Open haozturk opened 3 years ago
Why is a site whose network or storage are inaccessible not put into downtime? Aren't network and storage required for a site to be consider available for production?
I agree, we should discuss this issue with site support: if the site cannot reliably read its files locally it should be in downtime. Downtimes also provide additional motivation for the site to repair because they are tracked and reported to funding agencies.
Replicating comments made in the Q3 document plan, by Hasan. We better put it on hold and have further discussions (also as updated by Nick/Kevin above).

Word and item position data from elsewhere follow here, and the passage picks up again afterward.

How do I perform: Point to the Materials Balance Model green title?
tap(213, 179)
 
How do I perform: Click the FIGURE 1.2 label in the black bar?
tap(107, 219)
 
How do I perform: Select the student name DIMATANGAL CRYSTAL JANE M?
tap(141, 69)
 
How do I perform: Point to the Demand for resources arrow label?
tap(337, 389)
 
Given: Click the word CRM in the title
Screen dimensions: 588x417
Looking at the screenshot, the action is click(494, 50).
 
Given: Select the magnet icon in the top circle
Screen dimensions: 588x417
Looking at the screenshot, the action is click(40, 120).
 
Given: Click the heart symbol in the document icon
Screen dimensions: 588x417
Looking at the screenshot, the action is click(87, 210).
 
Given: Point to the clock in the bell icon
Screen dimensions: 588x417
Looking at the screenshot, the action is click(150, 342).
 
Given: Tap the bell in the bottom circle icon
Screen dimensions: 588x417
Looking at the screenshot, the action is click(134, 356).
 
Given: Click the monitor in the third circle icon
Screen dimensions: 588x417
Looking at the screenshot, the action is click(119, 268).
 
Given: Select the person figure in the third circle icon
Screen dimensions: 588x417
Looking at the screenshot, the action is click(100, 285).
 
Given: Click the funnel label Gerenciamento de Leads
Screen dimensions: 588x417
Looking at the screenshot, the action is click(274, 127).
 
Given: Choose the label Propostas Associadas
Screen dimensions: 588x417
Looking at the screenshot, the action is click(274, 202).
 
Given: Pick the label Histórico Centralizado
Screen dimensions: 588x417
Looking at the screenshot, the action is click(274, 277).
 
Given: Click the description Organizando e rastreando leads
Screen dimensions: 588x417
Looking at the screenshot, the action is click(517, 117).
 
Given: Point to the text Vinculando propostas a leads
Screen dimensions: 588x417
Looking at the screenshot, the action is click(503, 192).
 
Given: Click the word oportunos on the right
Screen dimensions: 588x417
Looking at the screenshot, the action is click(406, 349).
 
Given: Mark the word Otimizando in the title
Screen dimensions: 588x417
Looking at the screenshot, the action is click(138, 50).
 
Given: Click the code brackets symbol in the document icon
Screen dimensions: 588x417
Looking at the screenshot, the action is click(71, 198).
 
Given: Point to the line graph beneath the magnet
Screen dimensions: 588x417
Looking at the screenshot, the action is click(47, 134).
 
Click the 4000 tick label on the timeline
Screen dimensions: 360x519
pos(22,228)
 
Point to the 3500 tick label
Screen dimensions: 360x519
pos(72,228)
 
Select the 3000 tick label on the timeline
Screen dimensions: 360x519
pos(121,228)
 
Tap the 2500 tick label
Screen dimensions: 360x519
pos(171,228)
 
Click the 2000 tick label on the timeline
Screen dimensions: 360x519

Impact of the new feature Production workflows whose input is staged to a site which has issues with storage/network
Is your feature request related to a problem? Please describe. Yes, recently, we have seen an issue w/ T2_ES_IFCA site which is explained here [1] Although, the input files exist and accessible over xrootd, production workflows cannot read them due this issue. Normally, we should be able to fix these issues in a reasonable amount of time, but this problem with IFCA remains unsolved for almost 2 months, therefore it delays bunch of workflows
[1] https://ggus.eu/?mode=ticket_info&ticket_id=151314
Describe the solution you'd like In case we see a long standing storage/network issue with a site which prevents production jobs to read input, we should be able to stop input staging to this site until this issue is fixed to avoid further failures.
Describe alternatives you've considered None
Additional context It's possible that this feature request is not the best solution to such issues. If you any other suggestions, please feel free to raise them.